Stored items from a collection
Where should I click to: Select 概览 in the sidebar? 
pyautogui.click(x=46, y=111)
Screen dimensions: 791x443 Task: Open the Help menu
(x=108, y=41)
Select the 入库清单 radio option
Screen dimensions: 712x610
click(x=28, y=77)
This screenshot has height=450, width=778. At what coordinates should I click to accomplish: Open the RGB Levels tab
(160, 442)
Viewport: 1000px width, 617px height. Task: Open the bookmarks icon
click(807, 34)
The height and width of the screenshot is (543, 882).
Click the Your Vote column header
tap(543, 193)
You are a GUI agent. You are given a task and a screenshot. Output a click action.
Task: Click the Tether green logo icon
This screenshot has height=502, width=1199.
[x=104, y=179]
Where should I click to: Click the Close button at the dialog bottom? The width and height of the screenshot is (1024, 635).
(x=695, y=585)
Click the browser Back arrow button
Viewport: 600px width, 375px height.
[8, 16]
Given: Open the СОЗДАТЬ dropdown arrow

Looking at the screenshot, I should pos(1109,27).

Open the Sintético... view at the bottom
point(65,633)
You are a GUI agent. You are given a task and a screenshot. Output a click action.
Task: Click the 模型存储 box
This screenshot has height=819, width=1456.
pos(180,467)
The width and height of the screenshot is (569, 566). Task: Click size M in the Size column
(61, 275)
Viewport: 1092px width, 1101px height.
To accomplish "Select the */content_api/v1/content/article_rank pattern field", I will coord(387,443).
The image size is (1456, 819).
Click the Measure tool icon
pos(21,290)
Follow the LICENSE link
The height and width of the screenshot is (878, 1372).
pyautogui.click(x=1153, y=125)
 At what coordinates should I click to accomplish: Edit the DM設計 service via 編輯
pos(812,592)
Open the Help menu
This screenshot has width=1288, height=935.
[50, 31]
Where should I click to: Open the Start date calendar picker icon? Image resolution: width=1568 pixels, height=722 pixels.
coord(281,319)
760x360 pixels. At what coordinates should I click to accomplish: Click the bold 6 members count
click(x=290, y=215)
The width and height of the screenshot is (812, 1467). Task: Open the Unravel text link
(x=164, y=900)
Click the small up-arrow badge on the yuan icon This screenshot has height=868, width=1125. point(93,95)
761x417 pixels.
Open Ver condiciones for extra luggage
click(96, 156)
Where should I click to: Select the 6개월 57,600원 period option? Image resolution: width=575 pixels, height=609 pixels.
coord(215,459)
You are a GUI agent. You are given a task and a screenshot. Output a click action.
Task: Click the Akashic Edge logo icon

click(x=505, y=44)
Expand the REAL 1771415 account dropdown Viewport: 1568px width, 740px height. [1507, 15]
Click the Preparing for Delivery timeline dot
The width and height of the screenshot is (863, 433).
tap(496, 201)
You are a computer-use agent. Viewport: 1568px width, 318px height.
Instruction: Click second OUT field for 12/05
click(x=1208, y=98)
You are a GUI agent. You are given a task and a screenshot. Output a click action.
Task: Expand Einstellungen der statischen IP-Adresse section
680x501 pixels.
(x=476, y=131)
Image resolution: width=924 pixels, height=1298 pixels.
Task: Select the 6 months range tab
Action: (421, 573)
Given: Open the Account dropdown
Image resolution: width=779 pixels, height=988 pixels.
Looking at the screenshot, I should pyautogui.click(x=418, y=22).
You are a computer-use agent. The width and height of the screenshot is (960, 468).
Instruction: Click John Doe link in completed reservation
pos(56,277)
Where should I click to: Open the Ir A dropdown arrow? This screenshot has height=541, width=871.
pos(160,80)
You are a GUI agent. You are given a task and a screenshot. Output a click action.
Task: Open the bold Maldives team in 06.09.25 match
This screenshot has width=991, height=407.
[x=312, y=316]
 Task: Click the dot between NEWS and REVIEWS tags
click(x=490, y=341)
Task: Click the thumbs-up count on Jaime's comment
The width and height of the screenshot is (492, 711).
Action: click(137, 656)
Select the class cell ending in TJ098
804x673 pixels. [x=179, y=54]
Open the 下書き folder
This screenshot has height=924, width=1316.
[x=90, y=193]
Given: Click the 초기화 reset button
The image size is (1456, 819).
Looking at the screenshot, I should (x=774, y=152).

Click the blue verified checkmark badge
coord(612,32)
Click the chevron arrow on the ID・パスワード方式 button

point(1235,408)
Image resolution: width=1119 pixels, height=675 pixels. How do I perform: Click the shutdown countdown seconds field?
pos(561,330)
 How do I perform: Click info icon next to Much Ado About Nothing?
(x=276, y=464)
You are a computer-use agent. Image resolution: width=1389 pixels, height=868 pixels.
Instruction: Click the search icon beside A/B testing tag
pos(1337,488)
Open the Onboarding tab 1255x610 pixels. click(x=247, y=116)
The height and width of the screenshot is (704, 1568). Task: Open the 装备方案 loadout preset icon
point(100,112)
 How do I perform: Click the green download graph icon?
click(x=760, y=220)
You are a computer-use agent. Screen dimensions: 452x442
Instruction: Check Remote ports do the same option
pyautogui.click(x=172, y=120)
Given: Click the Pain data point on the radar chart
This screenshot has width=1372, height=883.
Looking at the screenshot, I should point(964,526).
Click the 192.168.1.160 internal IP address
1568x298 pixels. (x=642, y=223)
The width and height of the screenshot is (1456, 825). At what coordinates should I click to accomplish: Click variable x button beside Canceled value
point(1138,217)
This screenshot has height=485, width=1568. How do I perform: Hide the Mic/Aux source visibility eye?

EXERCISE REQUIREMENTS :: Replace "GUI agent" with "desktop agent" throughout the listing and write out all of its lines again, keeping everything else unchanged.

EXERCISE OUTPUT ::
Where should I click to: Select 概览 in the sidebar? 
pyautogui.click(x=46, y=111)
Screen dimensions: 791x443 Task: Open the Help menu
(x=108, y=41)
Select the 入库清单 radio option
Screen dimensions: 712x610
click(x=28, y=77)
This screenshot has height=450, width=778. At what coordinates should I click to accomplish: Open the RGB Levels tab
(160, 442)
Viewport: 1000px width, 617px height. Task: Open the bookmarks icon
click(807, 34)
The height and width of the screenshot is (543, 882).
Click the Your Vote column header
tap(543, 193)
You are a desktop agent. You are given a task and a screenshot. Output a click action.
Task: Click the Tether green logo icon
This screenshot has height=502, width=1199.
[x=104, y=179]
Where should I click to: Click the Close button at the dialog bottom? The width and height of the screenshot is (1024, 635).
(x=695, y=585)
Click the browser Back arrow button
Viewport: 600px width, 375px height.
[8, 16]
Given: Open the СОЗДАТЬ dropdown arrow

Looking at the screenshot, I should pos(1109,27).

Open the Sintético... view at the bottom
point(65,633)
You are a desktop agent. You are given a task and a screenshot. Output a click action.
Task: Click the 模型存储 box
This screenshot has height=819, width=1456.
pos(180,467)
The width and height of the screenshot is (569, 566). Task: Click size M in the Size column
(61, 275)
Viewport: 1092px width, 1101px height.
To accomplish "Select the */content_api/v1/content/article_rank pattern field", I will coord(387,443).
The image size is (1456, 819).
Click the Measure tool icon
pos(21,290)
Follow the LICENSE link
The height and width of the screenshot is (878, 1372).
pyautogui.click(x=1153, y=125)
 At what coordinates should I click to accomplish: Edit the DM設計 service via 編輯
pos(812,592)
Open the Help menu
This screenshot has width=1288, height=935.
[50, 31]
Where should I click to: Open the Start date calendar picker icon? Image resolution: width=1568 pixels, height=722 pixels.
coord(281,319)
760x360 pixels. At what coordinates should I click to accomplish: Click the bold 6 members count
click(x=290, y=215)
The width and height of the screenshot is (812, 1467). Task: Open the Unravel text link
(x=164, y=900)
Click the small up-arrow badge on the yuan icon This screenshot has height=868, width=1125. point(93,95)
761x417 pixels.
Open Ver condiciones for extra luggage
click(96, 156)
Where should I click to: Select the 6개월 57,600원 period option? Image resolution: width=575 pixels, height=609 pixels.
coord(215,459)
You are a desktop agent. You are given a task and a screenshot. Output a click action.
Task: Click the Akashic Edge logo icon

click(x=505, y=44)
Expand the REAL 1771415 account dropdown Viewport: 1568px width, 740px height. [1507, 15]
Click the Preparing for Delivery timeline dot
The width and height of the screenshot is (863, 433).
tap(496, 201)
You are a computer-use agent. Viewport: 1568px width, 318px height.
Instruction: Click second OUT field for 12/05
click(x=1208, y=98)
You are a desktop agent. You are given a task and a screenshot. Output a click action.
Task: Expand Einstellungen der statischen IP-Adresse section
680x501 pixels.
(x=476, y=131)
Image resolution: width=924 pixels, height=1298 pixels.
Task: Select the 6 months range tab
Action: (421, 573)
Given: Open the Account dropdown
Image resolution: width=779 pixels, height=988 pixels.
Looking at the screenshot, I should pyautogui.click(x=418, y=22).
You are a computer-use agent. The width and height of the screenshot is (960, 468).
Instruction: Click John Doe link in completed reservation
pos(56,277)
Where should I click to: Open the Ir A dropdown arrow? This screenshot has height=541, width=871.
pos(160,80)
You are a desktop agent. You are given a task and a screenshot. Output a click action.
Task: Open the bold Maldives team in 06.09.25 match
This screenshot has width=991, height=407.
[x=312, y=316]
 Task: Click the dot between NEWS and REVIEWS tags
click(x=490, y=341)
Task: Click the thumbs-up count on Jaime's comment
The width and height of the screenshot is (492, 711).
Action: click(137, 656)
Select the class cell ending in TJ098
804x673 pixels. [x=179, y=54]
Open the 下書き folder
This screenshot has height=924, width=1316.
[x=90, y=193]
Given: Click the 초기화 reset button
The image size is (1456, 819).
Looking at the screenshot, I should (x=774, y=152).

Click the blue verified checkmark badge
coord(612,32)
Click the chevron arrow on the ID・パスワード方式 button

point(1235,408)
Image resolution: width=1119 pixels, height=675 pixels. How do I perform: Click the shutdown countdown seconds field?
pos(561,330)
 How do I perform: Click info icon next to Much Ado About Nothing?
(x=276, y=464)
You are a computer-use agent. Image resolution: width=1389 pixels, height=868 pixels.
Instruction: Click the search icon beside A/B testing tag
pos(1337,488)
Open the Onboarding tab 1255x610 pixels. click(x=247, y=116)
The height and width of the screenshot is (704, 1568). Task: Open the 装备方案 loadout preset icon
point(100,112)
 How do I perform: Click the green download graph icon?
click(x=760, y=220)
You are a computer-use agent. Screen dimensions: 452x442
Instruction: Check Remote ports do the same option
pyautogui.click(x=172, y=120)
Given: Click the Pain data point on the radar chart
This screenshot has width=1372, height=883.
Looking at the screenshot, I should point(964,526).
Click the 192.168.1.160 internal IP address
1568x298 pixels. (x=642, y=223)
The width and height of the screenshot is (1456, 825). At what coordinates should I click to accomplish: Click variable x button beside Canceled value
point(1138,217)
This screenshot has height=485, width=1568. How do I perform: Hide the Mic/Aux source visibility eye?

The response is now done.